>> Start Records provided

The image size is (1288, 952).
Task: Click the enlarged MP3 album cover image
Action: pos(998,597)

>> End Records provided
>> Start Records provided

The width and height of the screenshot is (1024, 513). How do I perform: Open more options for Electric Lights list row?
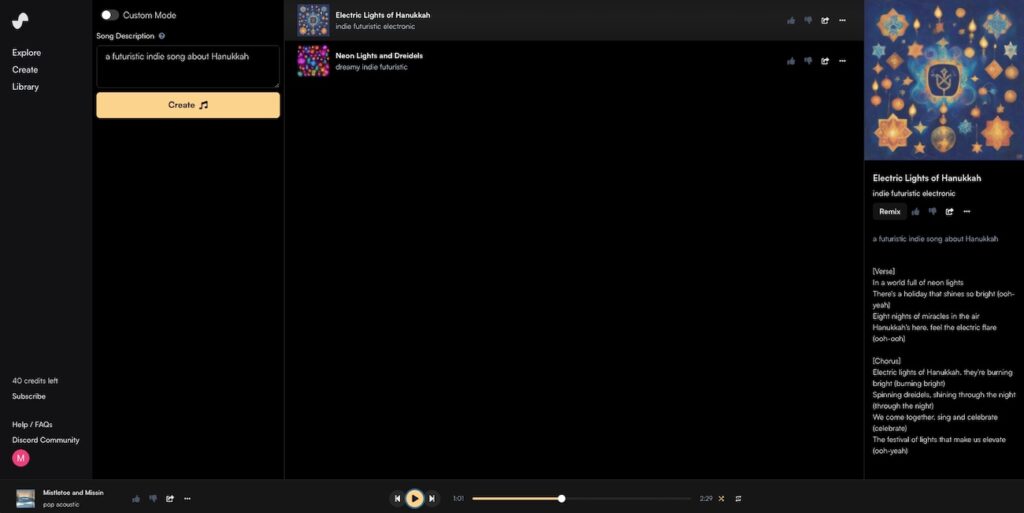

>> End Records provided
>> Start Records provided

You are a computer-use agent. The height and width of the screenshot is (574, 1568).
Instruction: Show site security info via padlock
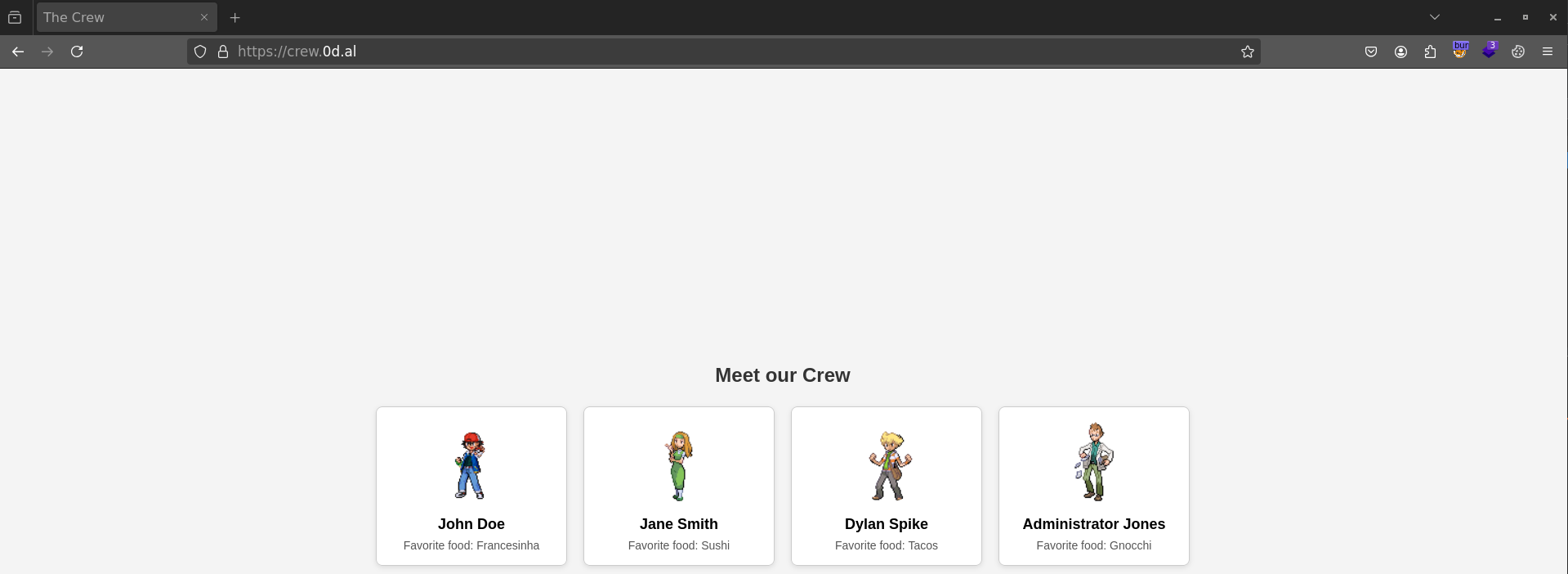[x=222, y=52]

>> End Records provided

To be done: Rewrite the lines from the line with "The image size is (1288, 952)." to the line with "Action: pos(998,597)", swapping "album cover" for "record sleeve" and leaving everything else unchanged. Give only those lines.

Solution below:
The image size is (1288, 952).
Task: Click the enlarged MP3 record sleeve image
Action: pos(998,597)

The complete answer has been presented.